Advance ticket sales have ended but plenty of additional tickets remain available at the door.
Profs and Pints Nashville presents: “Reclaiming Cleopatra,” an exploration of the life and legacy of a queen who continues to influence our thoughts about women and power, with Stephanie McCarter, who teaches a class on women and gender in antiquity as a professor of classics at the University of the South in Sewanee.
Few names are as immediately evocative as “Cleopatra,” a figure who over the centuries has inspired both creative works and heated debate. Yet the historical figure behind the name is tantalizingly elusive.
Learn what we know—and don’t know—about this famous queen in a talk that will examine Cleopatra as both a historical figure and an invented one. You’ll learn how her Roman foes shaped her indelible legacy and how her own self-representations tell us a different story.
Professor Stephanie McCarter, who last winter gave a fantastic Profs and Pints talk on sex in ancient Rome, will help us get to know the real-life Cleopatra as a ruler and administrator.
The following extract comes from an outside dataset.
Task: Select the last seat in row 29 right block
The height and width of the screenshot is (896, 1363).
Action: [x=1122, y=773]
She’ll discuss Cleopatra’s travels to Rome and, of course, her famous death. You’ll learn why Cleopatra has a Greek name, how she used her hair to make a political statement, whether she really did marry her brothers, and why she destroyed a priceless pearl to make a statement. Among the questions the talk will tackle: Why are we arguing about Cleopatra’s race?
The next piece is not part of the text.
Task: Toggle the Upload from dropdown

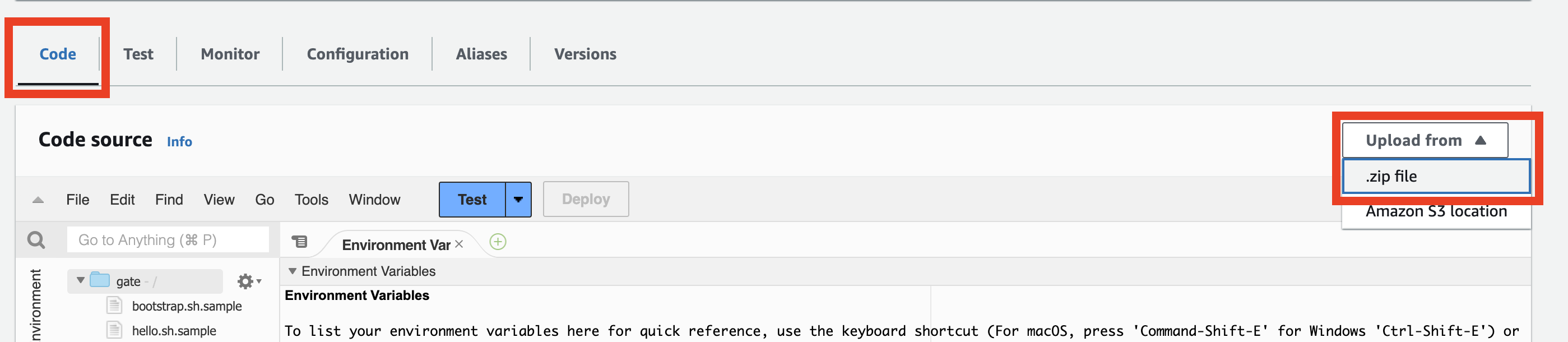Action: click(1425, 141)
In examining how Cleopatra is remembered, Dr. McCarter will talk about why an early portrait of the Egyptian queen depicted her as a man. She’ll discuss how Cleopatra’s portraits on coins have been deemed “ugly” and why that misses the point. You’ll hear about other famous queens, such as Amanirenas and Zenobia, whose legacies have been overshadowed by Cleopatra, and consider why Cleopatra became so famous when other ancient women have receded from view.
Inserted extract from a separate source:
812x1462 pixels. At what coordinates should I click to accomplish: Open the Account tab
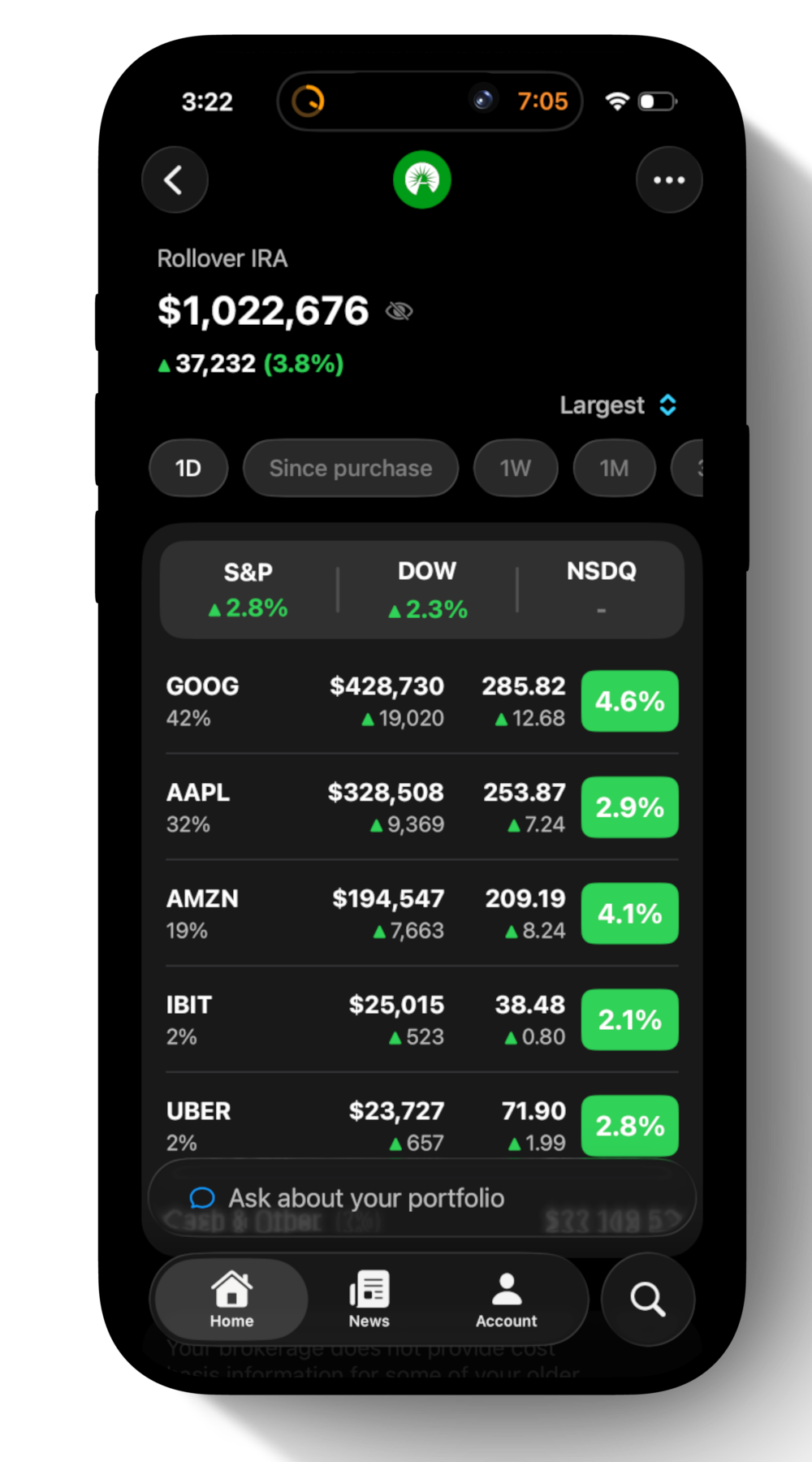tap(506, 1299)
Professor McCarter will examine some of the most famous literary and artistic depictions of Cleopatra from antiquity and later periods, considering why some more than others play an outsize role in our popular imagination. She will illuminate the complex intersection in classical antiquity between misogyny and ethnic hostility, and she will show how the Romans, and others in turn, sought to damn Cleopatra by making her sexually irresistible.
We’ll see numerous examples of women today reclaiming Cleopatra as a way of owning their own beauty and sexual agency. Finally, we will consider why Cleopatra continues to fascinate us and how her legacy has shaped our own tangled views about women in powerful positions. (Advance tickets: $13.50 plus sales tax and processing fees. Doors: $17, or $15 with a student ID. Listed time is for doors. Talk starts 30 minutes later.)
Image: From a John William Waterhouse portrait of Cleopatra painted in 1888. (Public Domain.)